WORK INSTRUCTION: Without altering a single word, repeat the records that follow.

INFORMATION GIVEN:
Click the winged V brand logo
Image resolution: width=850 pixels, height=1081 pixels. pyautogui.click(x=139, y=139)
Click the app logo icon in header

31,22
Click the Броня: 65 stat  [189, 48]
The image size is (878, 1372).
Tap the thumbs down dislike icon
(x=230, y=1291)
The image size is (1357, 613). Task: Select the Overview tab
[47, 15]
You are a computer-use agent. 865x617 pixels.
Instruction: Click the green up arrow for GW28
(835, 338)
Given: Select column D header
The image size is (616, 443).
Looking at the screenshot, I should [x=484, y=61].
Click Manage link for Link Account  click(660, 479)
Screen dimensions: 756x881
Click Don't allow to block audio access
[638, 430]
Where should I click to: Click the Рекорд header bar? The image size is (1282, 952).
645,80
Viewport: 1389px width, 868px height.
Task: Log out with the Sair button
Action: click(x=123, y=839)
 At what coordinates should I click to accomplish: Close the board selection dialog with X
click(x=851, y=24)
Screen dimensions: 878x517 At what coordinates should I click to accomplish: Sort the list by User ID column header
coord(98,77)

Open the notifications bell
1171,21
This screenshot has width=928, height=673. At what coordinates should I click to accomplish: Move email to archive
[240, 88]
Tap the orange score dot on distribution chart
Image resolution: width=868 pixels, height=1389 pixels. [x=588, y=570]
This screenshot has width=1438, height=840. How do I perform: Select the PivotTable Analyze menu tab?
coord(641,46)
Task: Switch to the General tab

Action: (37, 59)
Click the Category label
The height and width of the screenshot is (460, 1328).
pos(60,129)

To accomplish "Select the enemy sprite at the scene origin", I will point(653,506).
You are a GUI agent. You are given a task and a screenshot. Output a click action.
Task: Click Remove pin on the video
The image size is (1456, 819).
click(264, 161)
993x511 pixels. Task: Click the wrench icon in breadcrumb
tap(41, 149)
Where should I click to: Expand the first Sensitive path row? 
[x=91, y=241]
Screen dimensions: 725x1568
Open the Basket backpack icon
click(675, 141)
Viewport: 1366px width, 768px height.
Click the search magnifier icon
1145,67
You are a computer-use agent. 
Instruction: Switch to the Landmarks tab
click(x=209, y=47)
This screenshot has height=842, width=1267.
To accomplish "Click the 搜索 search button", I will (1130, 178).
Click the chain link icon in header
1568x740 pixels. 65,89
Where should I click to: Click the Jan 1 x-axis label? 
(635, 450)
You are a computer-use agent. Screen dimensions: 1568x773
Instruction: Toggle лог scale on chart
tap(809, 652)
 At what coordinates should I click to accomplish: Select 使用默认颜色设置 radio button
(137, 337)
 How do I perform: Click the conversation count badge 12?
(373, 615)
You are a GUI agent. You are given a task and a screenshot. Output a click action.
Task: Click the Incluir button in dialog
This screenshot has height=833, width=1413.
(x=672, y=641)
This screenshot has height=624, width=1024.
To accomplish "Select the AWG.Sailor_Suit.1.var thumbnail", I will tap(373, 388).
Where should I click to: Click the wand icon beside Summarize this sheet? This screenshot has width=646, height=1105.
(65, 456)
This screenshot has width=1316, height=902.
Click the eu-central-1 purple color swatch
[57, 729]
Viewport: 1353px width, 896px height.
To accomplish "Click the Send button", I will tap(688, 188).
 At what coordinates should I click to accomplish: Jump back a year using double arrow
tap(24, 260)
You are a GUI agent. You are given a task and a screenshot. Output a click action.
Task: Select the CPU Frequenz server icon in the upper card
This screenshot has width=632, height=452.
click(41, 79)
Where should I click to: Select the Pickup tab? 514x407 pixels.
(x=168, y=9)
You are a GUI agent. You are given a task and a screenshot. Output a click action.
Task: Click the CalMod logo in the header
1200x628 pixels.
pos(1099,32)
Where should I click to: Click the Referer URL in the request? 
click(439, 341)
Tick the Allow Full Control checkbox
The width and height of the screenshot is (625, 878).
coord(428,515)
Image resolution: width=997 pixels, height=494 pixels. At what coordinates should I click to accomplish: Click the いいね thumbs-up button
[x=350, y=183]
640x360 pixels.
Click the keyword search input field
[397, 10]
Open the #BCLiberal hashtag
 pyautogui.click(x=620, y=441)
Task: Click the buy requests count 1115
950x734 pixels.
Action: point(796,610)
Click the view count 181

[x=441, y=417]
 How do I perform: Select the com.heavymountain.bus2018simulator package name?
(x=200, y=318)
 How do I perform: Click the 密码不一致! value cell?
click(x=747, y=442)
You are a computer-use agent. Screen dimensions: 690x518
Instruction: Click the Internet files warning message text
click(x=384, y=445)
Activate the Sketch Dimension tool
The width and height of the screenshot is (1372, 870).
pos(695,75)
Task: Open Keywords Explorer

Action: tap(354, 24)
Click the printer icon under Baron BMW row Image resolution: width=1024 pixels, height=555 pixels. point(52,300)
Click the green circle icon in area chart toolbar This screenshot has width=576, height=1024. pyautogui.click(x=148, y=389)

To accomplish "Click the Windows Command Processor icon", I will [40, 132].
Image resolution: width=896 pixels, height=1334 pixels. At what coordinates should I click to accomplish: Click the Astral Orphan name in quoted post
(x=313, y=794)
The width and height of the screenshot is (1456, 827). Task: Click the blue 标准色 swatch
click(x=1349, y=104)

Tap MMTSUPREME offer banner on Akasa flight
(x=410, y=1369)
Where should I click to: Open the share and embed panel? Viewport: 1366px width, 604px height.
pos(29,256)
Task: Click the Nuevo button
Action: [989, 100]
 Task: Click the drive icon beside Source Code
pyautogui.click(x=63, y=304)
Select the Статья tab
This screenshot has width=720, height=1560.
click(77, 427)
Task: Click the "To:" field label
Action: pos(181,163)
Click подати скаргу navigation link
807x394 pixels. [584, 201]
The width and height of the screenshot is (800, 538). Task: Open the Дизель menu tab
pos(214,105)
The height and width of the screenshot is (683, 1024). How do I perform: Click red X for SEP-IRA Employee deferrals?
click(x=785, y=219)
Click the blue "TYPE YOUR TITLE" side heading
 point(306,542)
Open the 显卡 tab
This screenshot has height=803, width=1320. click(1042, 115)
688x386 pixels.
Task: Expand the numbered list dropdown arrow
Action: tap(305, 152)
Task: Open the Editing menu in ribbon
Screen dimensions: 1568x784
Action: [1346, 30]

YOUR SOLUTION:
Click the winged V brand logo
Image resolution: width=850 pixels, height=1081 pixels. pyautogui.click(x=139, y=139)
Click the app logo icon in header

31,22
Click the Броня: 65 stat  [189, 48]
The image size is (878, 1372).
Tap the thumbs down dislike icon
(x=230, y=1291)
The image size is (1357, 613). Task: Select the Overview tab
[47, 15]
You are a computer-use agent. 865x617 pixels.
Instruction: Click the green up arrow for GW28
(835, 338)
Given: Select column D header
The image size is (616, 443).
Looking at the screenshot, I should [x=484, y=61].
Click Manage link for Link Account  click(660, 479)
Screen dimensions: 756x881
Click Don't allow to block audio access
[638, 430]
Where should I click to: Click the Рекорд header bar? The image size is (1282, 952).
645,80
Viewport: 1389px width, 868px height.
Task: Log out with the Sair button
Action: click(x=123, y=839)
 At what coordinates should I click to accomplish: Close the board selection dialog with X
click(x=851, y=24)
Screen dimensions: 878x517 At what coordinates should I click to accomplish: Sort the list by User ID column header
coord(98,77)

Open the notifications bell
1171,21
This screenshot has width=928, height=673. At what coordinates should I click to accomplish: Move email to archive
[240, 88]
Tap the orange score dot on distribution chart
Image resolution: width=868 pixels, height=1389 pixels. [x=588, y=570]
This screenshot has width=1438, height=840. How do I perform: Select the PivotTable Analyze menu tab?
coord(641,46)
Task: Switch to the General tab

Action: (37, 59)
Click the Category label
The height and width of the screenshot is (460, 1328).
pos(60,129)

To accomplish "Select the enemy sprite at the scene origin", I will point(653,506).
You are a GUI agent. You are given a task and a screenshot. Output a click action.
Task: Click Remove pin on the video
The image size is (1456, 819).
click(264, 161)
993x511 pixels. Task: Click the wrench icon in breadcrumb
tap(41, 149)
Where should I click to: Expand the first Sensitive path row? 
[x=91, y=241]
Screen dimensions: 725x1568
Open the Basket backpack icon
click(675, 141)
Viewport: 1366px width, 768px height.
Click the search magnifier icon
1145,67
You are a computer-use agent. 
Instruction: Switch to the Landmarks tab
click(x=209, y=47)
This screenshot has height=842, width=1267.
To accomplish "Click the 搜索 search button", I will (1130, 178).
Click the chain link icon in header
1568x740 pixels. 65,89
Where should I click to: Click the Jan 1 x-axis label? 
(635, 450)
You are a computer-use agent. Screen dimensions: 1568x773
Instruction: Toggle лог scale on chart
tap(809, 652)
 At what coordinates should I click to accomplish: Select 使用默认颜色设置 radio button
(137, 337)
 How do I perform: Click the conversation count badge 12?
(373, 615)
You are a GUI agent. You are given a task and a screenshot. Output a click action.
Task: Click the Incluir button in dialog
This screenshot has height=833, width=1413.
(x=672, y=641)
This screenshot has height=624, width=1024.
To accomplish "Select the AWG.Sailor_Suit.1.var thumbnail", I will tap(373, 388).
Where should I click to: Click the wand icon beside Summarize this sheet? This screenshot has width=646, height=1105.
(65, 456)
This screenshot has width=1316, height=902.
Click the eu-central-1 purple color swatch
[57, 729]
Viewport: 1353px width, 896px height.
To accomplish "Click the Send button", I will tap(688, 188).
 At what coordinates should I click to accomplish: Jump back a year using double arrow
tap(24, 260)
You are a GUI agent. You are given a task and a screenshot. Output a click action.
Task: Select the CPU Frequenz server icon in the upper card
This screenshot has width=632, height=452.
click(41, 79)
Where should I click to: Select the Pickup tab? 514x407 pixels.
(x=168, y=9)
You are a GUI agent. You are given a task and a screenshot. Output a click action.
Task: Click the CalMod logo in the header
1200x628 pixels.
pos(1099,32)
Where should I click to: Click the Referer URL in the request? 
click(439, 341)
Tick the Allow Full Control checkbox
The width and height of the screenshot is (625, 878).
coord(428,515)
Image resolution: width=997 pixels, height=494 pixels. At what coordinates should I click to accomplish: Click the いいね thumbs-up button
[x=350, y=183]
640x360 pixels.
Click the keyword search input field
[397, 10]
Open the #BCLiberal hashtag
 pyautogui.click(x=620, y=441)
Task: Click the buy requests count 1115
950x734 pixels.
Action: point(796,610)
Click the view count 181

[x=441, y=417]
 How do I perform: Select the com.heavymountain.bus2018simulator package name?
(x=200, y=318)
 How do I perform: Click the 密码不一致! value cell?
click(x=747, y=442)
You are a computer-use agent. Screen dimensions: 690x518
Instruction: Click the Internet files warning message text
click(x=384, y=445)
Activate the Sketch Dimension tool
The width and height of the screenshot is (1372, 870).
pos(695,75)
Task: Open Keywords Explorer

Action: tap(354, 24)
Click the printer icon under Baron BMW row Image resolution: width=1024 pixels, height=555 pixels. point(52,300)
Click the green circle icon in area chart toolbar This screenshot has width=576, height=1024. pyautogui.click(x=148, y=389)

To accomplish "Click the Windows Command Processor icon", I will [40, 132].
Image resolution: width=896 pixels, height=1334 pixels. At what coordinates should I click to accomplish: Click the Astral Orphan name in quoted post
(x=313, y=794)
The width and height of the screenshot is (1456, 827). Task: Click the blue 标准色 swatch
click(x=1349, y=104)

Tap MMTSUPREME offer banner on Akasa flight
(x=410, y=1369)
Where should I click to: Open the share and embed panel? Viewport: 1366px width, 604px height.
pos(29,256)
Task: Click the Nuevo button
Action: [989, 100]
 Task: Click the drive icon beside Source Code
pyautogui.click(x=63, y=304)
Select the Статья tab
This screenshot has width=720, height=1560.
click(77, 427)
Task: Click the "To:" field label
Action: pos(181,163)
Click подати скаргу navigation link
807x394 pixels. [584, 201]
The width and height of the screenshot is (800, 538). Task: Open the Дизель menu tab
pos(214,105)
The height and width of the screenshot is (683, 1024). How do I perform: Click red X for SEP-IRA Employee deferrals?
click(x=785, y=219)
Click the blue "TYPE YOUR TITLE" side heading
 point(306,542)
Open the 显卡 tab
This screenshot has height=803, width=1320. click(1042, 115)
688x386 pixels.
Task: Expand the numbered list dropdown arrow
Action: tap(305, 152)
Task: Open the Editing menu in ribbon
Screen dimensions: 1568x784
Action: [1346, 30]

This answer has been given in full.